■ **EXTRACTED DATA**:
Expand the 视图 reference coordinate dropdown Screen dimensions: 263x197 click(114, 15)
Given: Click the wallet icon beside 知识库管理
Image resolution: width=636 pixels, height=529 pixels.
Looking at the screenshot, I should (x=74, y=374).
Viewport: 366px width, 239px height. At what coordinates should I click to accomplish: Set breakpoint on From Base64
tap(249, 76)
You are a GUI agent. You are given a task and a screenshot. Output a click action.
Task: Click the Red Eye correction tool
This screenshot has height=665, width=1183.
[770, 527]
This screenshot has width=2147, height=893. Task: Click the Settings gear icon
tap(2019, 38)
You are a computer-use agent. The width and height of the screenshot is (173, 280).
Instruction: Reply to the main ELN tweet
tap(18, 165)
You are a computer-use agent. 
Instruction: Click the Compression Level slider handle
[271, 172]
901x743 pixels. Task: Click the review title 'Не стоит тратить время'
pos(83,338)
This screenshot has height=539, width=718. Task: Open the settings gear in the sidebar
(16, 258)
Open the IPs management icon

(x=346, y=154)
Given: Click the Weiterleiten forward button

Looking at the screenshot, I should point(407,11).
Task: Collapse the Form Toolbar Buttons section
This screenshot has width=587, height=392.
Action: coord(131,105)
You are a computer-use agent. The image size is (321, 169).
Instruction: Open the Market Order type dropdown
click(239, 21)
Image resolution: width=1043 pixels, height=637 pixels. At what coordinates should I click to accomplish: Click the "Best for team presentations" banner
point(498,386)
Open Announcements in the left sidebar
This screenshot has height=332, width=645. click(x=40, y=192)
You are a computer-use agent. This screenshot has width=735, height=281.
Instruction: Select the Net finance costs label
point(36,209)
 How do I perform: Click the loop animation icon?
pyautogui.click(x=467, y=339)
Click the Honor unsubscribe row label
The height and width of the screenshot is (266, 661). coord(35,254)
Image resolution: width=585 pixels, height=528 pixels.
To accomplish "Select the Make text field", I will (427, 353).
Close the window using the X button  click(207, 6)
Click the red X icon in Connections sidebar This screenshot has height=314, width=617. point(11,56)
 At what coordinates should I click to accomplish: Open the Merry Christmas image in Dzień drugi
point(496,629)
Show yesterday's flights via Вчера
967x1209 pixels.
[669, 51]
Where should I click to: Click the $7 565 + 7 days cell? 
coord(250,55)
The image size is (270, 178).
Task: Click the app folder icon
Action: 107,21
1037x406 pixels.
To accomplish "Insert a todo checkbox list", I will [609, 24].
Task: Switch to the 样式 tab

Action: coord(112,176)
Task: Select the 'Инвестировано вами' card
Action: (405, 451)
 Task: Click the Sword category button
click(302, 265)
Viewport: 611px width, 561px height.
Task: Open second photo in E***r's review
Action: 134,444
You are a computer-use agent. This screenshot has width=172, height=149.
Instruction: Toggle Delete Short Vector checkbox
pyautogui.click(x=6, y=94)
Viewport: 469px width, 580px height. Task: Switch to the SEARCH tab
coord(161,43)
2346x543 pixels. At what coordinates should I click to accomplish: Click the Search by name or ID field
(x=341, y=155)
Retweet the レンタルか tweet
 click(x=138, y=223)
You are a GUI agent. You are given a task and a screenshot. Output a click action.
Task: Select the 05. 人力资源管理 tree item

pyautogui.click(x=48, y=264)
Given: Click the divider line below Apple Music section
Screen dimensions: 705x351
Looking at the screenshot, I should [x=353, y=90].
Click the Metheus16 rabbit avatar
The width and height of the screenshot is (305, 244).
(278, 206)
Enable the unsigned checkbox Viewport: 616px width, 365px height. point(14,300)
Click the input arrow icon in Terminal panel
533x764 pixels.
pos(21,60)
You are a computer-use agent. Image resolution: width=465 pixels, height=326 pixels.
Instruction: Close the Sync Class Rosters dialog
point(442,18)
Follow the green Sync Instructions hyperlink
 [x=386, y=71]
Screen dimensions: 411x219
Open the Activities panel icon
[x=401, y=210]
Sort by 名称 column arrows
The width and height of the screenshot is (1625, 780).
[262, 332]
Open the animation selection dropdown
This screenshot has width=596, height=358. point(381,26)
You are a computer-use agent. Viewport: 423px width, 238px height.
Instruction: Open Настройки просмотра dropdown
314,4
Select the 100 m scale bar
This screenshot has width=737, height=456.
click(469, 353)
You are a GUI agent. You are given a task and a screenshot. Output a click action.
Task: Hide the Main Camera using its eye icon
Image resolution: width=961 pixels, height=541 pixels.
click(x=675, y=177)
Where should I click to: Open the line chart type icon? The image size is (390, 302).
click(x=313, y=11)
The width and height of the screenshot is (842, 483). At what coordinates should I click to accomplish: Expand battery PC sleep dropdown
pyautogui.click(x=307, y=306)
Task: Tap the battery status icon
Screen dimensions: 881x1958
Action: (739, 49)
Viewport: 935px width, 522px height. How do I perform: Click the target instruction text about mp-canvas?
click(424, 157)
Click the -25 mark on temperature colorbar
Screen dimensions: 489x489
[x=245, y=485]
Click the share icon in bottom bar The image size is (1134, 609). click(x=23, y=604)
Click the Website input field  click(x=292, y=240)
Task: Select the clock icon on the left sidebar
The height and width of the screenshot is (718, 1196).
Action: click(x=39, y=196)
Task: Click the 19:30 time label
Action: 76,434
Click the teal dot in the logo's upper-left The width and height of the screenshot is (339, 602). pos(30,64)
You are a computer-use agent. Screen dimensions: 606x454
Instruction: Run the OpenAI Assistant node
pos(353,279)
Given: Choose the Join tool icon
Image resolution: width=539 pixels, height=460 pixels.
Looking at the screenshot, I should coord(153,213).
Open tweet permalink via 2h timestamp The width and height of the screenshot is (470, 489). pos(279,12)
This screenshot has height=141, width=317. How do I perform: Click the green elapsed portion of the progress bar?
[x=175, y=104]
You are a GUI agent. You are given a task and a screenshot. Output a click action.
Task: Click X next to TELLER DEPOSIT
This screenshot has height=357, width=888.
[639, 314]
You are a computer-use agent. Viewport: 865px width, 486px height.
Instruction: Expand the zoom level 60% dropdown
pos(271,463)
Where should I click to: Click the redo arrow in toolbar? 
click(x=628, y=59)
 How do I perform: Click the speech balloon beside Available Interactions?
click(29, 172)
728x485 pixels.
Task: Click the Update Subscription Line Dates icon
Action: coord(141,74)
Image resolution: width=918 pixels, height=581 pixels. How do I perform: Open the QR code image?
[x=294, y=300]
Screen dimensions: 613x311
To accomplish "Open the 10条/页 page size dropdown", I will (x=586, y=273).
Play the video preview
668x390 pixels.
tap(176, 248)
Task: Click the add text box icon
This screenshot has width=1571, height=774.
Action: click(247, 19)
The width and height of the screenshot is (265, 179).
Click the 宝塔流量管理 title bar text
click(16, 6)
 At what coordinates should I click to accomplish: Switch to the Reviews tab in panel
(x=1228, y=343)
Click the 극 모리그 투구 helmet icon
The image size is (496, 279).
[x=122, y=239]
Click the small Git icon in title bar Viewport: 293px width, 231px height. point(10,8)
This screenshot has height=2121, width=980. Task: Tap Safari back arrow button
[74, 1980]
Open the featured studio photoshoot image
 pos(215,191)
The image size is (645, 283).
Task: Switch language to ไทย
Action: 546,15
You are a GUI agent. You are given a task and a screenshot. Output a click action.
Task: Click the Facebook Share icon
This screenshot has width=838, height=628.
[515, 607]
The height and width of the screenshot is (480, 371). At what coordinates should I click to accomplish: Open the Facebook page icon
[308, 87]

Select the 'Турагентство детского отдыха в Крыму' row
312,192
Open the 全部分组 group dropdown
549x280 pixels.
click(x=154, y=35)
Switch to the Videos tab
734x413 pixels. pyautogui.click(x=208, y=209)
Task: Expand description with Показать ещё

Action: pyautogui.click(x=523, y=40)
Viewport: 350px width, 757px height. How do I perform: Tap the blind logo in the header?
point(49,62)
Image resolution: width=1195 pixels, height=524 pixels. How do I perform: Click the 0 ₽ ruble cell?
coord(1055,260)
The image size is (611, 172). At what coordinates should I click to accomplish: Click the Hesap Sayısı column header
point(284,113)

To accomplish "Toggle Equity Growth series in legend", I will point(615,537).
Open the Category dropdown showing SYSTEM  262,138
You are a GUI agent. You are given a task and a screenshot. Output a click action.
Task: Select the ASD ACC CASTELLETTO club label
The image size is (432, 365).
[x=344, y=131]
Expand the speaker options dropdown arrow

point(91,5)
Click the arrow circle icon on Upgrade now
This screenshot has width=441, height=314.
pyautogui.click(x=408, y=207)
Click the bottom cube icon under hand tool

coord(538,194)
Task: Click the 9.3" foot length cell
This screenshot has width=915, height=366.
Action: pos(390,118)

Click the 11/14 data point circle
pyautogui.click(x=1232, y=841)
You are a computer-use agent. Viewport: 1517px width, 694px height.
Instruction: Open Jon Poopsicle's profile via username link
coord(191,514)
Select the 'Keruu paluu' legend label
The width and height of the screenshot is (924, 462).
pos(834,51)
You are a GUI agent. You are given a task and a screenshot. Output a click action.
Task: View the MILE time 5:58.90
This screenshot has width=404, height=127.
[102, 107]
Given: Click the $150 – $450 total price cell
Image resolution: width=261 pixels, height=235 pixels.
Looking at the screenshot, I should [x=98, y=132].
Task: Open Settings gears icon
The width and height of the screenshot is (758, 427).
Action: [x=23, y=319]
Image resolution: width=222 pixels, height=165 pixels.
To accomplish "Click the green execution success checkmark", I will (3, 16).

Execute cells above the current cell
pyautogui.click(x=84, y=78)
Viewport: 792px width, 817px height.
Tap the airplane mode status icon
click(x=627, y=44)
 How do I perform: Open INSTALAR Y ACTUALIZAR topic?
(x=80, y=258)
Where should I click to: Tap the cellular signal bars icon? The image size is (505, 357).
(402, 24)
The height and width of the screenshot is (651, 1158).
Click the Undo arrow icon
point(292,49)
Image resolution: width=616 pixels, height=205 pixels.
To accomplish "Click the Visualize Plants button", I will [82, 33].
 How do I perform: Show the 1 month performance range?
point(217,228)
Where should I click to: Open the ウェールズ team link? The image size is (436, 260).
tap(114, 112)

■ **WHAT THIS TASK INVOLVES**: Repeat the lines above, from the one containing "How do I perform: Show" to the final line, word for word and with nothing else.

■ **WRITTEN REPLY**:
 How do I perform: Show the 1 month performance range?
point(217,228)
Where should I click to: Open the ウェールズ team link? The image size is (436, 260).
tap(114, 112)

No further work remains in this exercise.